Nvidia Titan X Announced – Bigger Pascal

Posted on 23 Jul 2016 by
Nail Garejev

Nvidia has started their 16nm GPU generation with a big GP100 GPU intended for the high performance computing. While first Pascal based gaming cards used a considerably smaller GP104 GPU, everybody has expected a new Titan card to come eventually. It has arrived early this time around.

Nvidia’s latest flagship is named Nvidia Titan X, confusingly similar to the older Maxwell based GeForce GTX Titan X. The change in branding may reflect the fact that Titan does not fit cleanly into either the gaming cards or workstation cards. The new Titan X is based on GP102 GPU with 3584 CUDA cores, running at 1417MHz with 1531MHz boost, leading to 11TFLOPS in FP32. Interestingly, it is the same number of cores as in GP100, but there are reasons to suspect that GP102 sacrifices FP64 performance, but has slightly higher clocks and FP32 performance. Another difference from the Tesla P100 is the use of GDDR5X memory, rather than HBM2. Titan X has 12GB of 10Gbps GDDRX5 over 384-bit bus, providing impressive 480 GB/s bandwidth. This is quite close to the bandwidth of Fury X using HBM1 (512GB/s). Compared to GTX 1080, Titan X has 24% advantage in computational performance and 50% edge in VRAM amount and bandwidth. The increase in performance corresponds with increased power consumption and leads to card’s 250W TDP.
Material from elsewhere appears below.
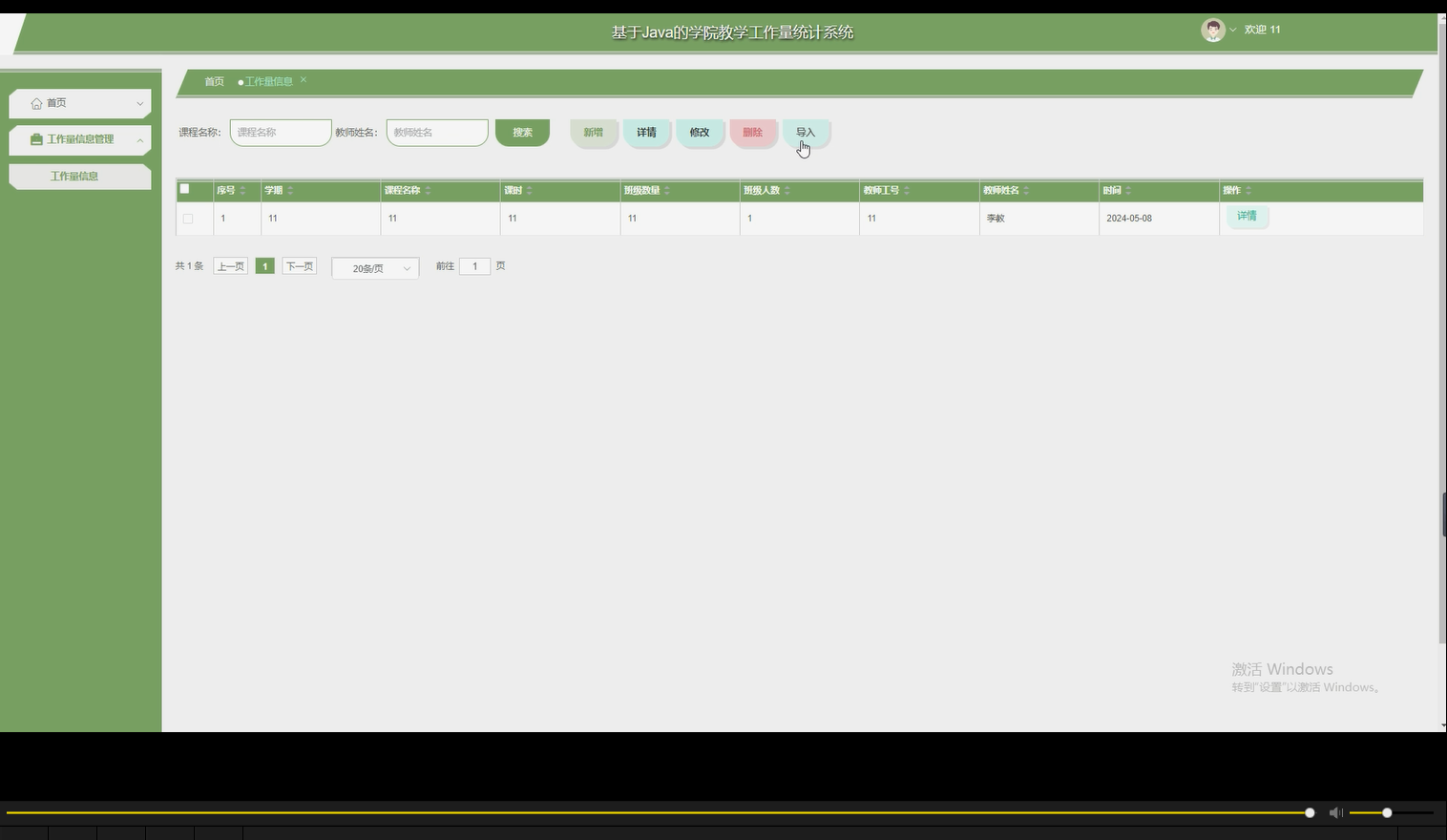Toggle sorting on the 课时 column

tap(528, 190)
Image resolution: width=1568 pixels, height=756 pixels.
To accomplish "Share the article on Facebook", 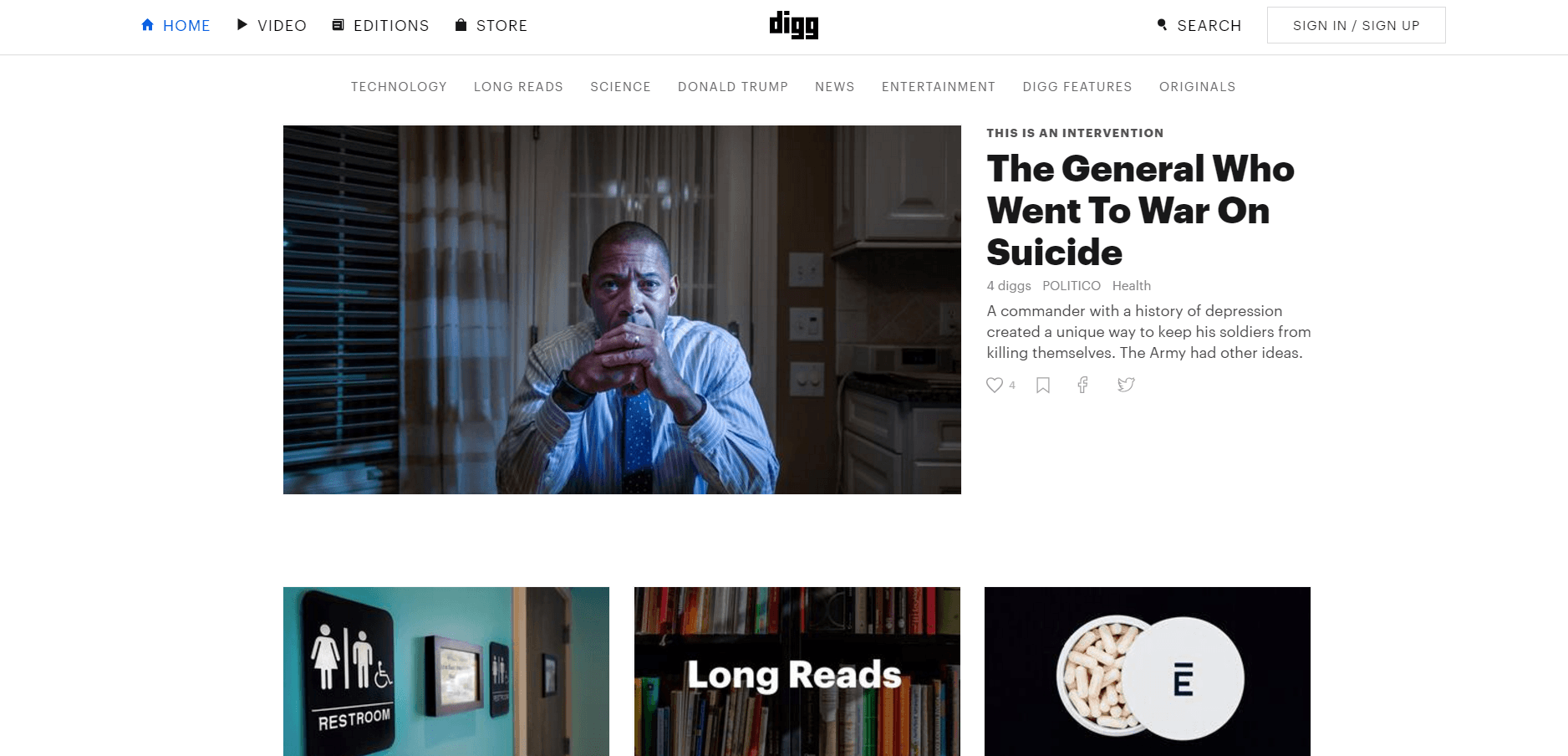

The launch date of Nvidia Titan X is August 2nd and it will only be available from Nvidia themselves for $1199. The benchmarks and more specific details about GP102 should be available then as well. In terms of pricing, it is not surprising that Nvidia is keeping prices higher than usual, while there is nothing from AMD yet that can compete above GTX 1070 performance. As soon as AMD responds with proper competition, we should expect gaming focused “GTX 1080 Ti” for a more reasonable price.